McAllister wouldn’t have it any other way.
A co-founder and current director of aptly named organization Pacific Wild, McAllister is like The Lorax, in that he speaks for not only the trees, but for every living thing that calls the Great Bear Rainforest and the coastal region home.
He is the author of The Great Bear Rainforest, winner of the B.C. Bookseller’s Choice Award, and his images have appeared in publications around the world. He has been honoured by The Globe and Mail as one of 133 highly accomplished Canadians, and he and Karen were named by Time Magazine as “Leaders of the 21st Century” for their efforts to protect B.C.’s rainforest.
McAllister is also a member of the International League of Conservation Photographers and has won the North America Nature Photography Association’s Vision Award and the Rainforest Action Network’s Rainforest Hero Award.
McAllister’s intention with his latest book is to document not only the species and landscape of the region he calls home, but to show what the threats from increased energy production entail.
He is especially concerned about the marine ecology that he says is threatened by humans and their incessant need for oil.
Recent news of the Russian tanker, carrying 400 tons of bunker oil and 50 tons of diesel fuel, which went adrift for three days off the B.C. coast, is just one indication of future catastrophes, he says.
“The work we do is one way to symbolize more than the rainforest, but Canada’s decision whether to protect or impact the planet and specifically this region,” said McAllister.
Present when the joint review panel for the proposed Enbridge Northern Gateway pipeline recommended that the federal government approve the project, McAllister, says the time is now to make that decision.
“It’s all about the jobs and the economy, but what’s at stake on the coast is the large functional ecosystems, the wildlife and wilderness, and sustaining First Nation communities,” he said.
McAllister says the return of marine mammals such as the humpback whale as well as increased populations of Pacific white-sided dolphins and sea otters to the region will be impacted by more oil tankers navigating the waters.
“It’s like the ocean is telling us not to give up. There’s an abundance of these mammals from over a decade ago. It was rare to see a humpback whale in these waters and now you see the blowholes. These are acoustically reliant animals that will be completely affected by more tanker traffic,” he said.
And as the saying goes, a picture says a thousand words when it comes to showing just what will be affected.
“The more I get involved in my film work and photography, the more immersed I become.
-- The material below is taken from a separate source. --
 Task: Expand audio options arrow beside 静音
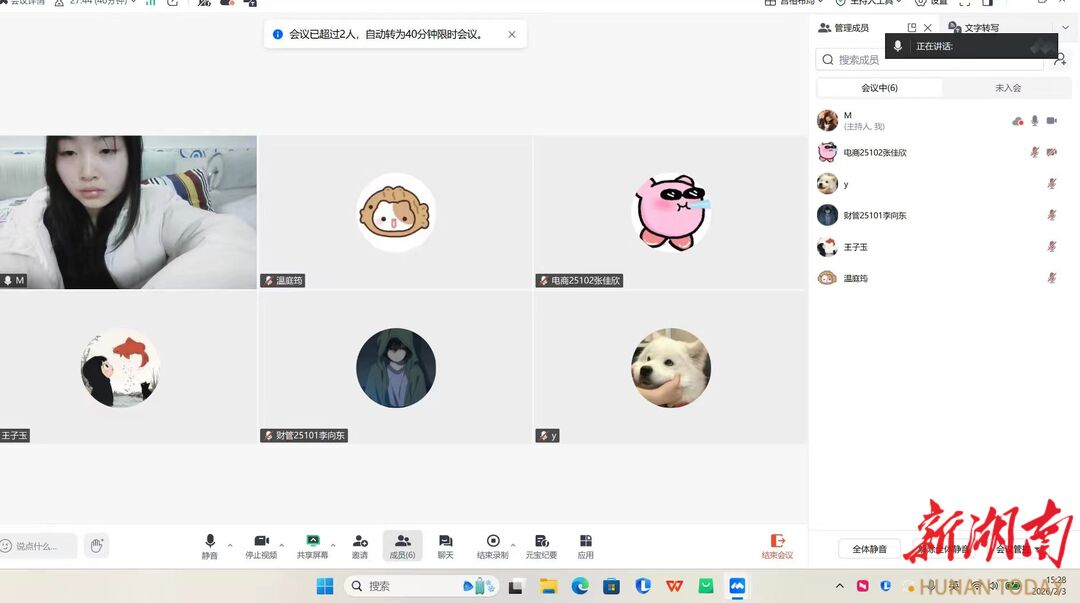pyautogui.click(x=230, y=545)
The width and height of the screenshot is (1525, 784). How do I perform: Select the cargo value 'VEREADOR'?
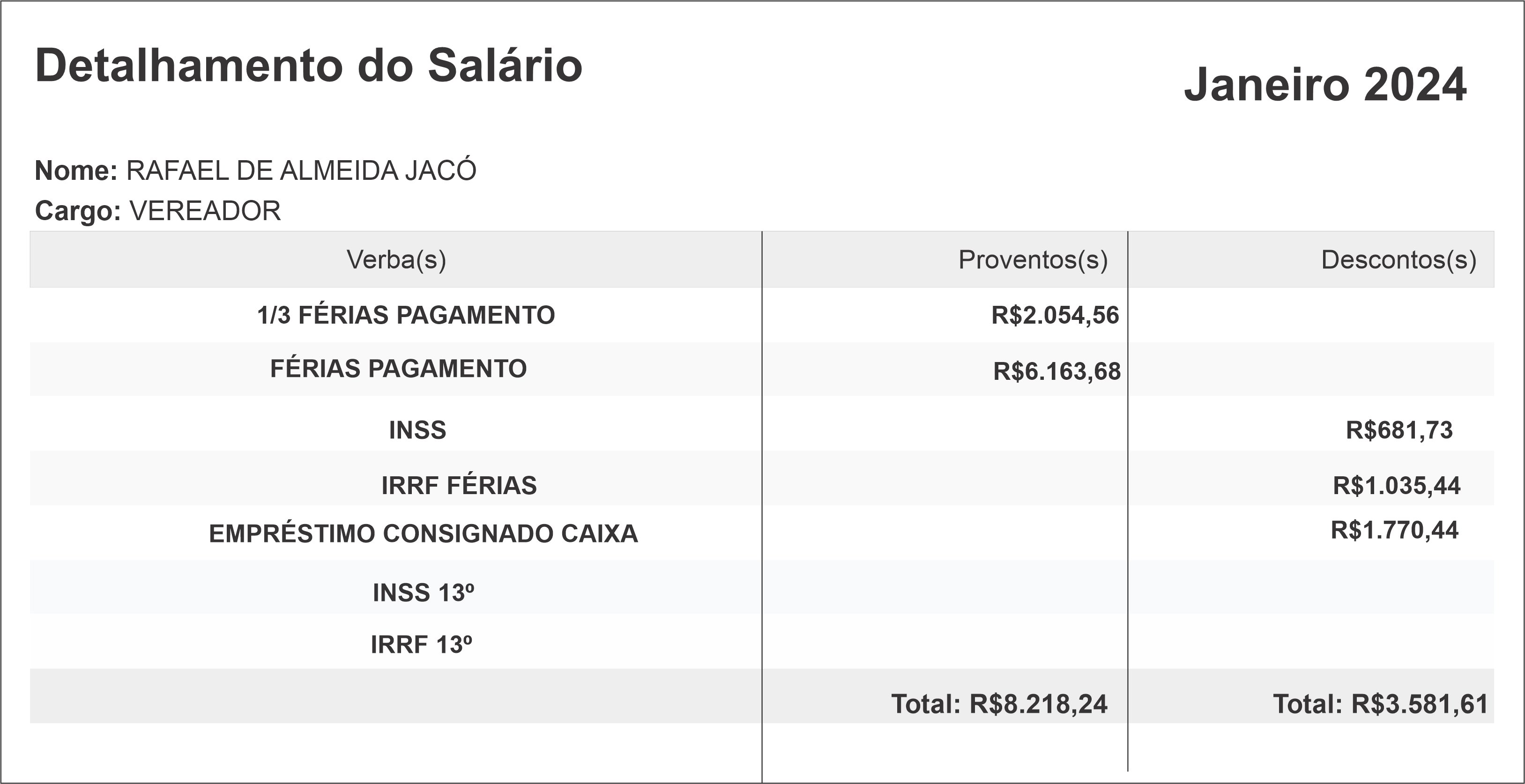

It’s more of a heavy responsibility to show what’s truly at stake by illustrating and describing the relationship between the rainforest and the ocean… And there is a lot of work still to do.”
Part of the Science in Society Speaker Series (a joint project by Okanagan College and the Okanagan Science Centre), McAllister will give his multimedia presentation entitled The Great Bear Wild: Why Should We Care About Its Protection? in the lecture theatre at Okanagan College’s Vernon campus Monday at 7:30 p.m.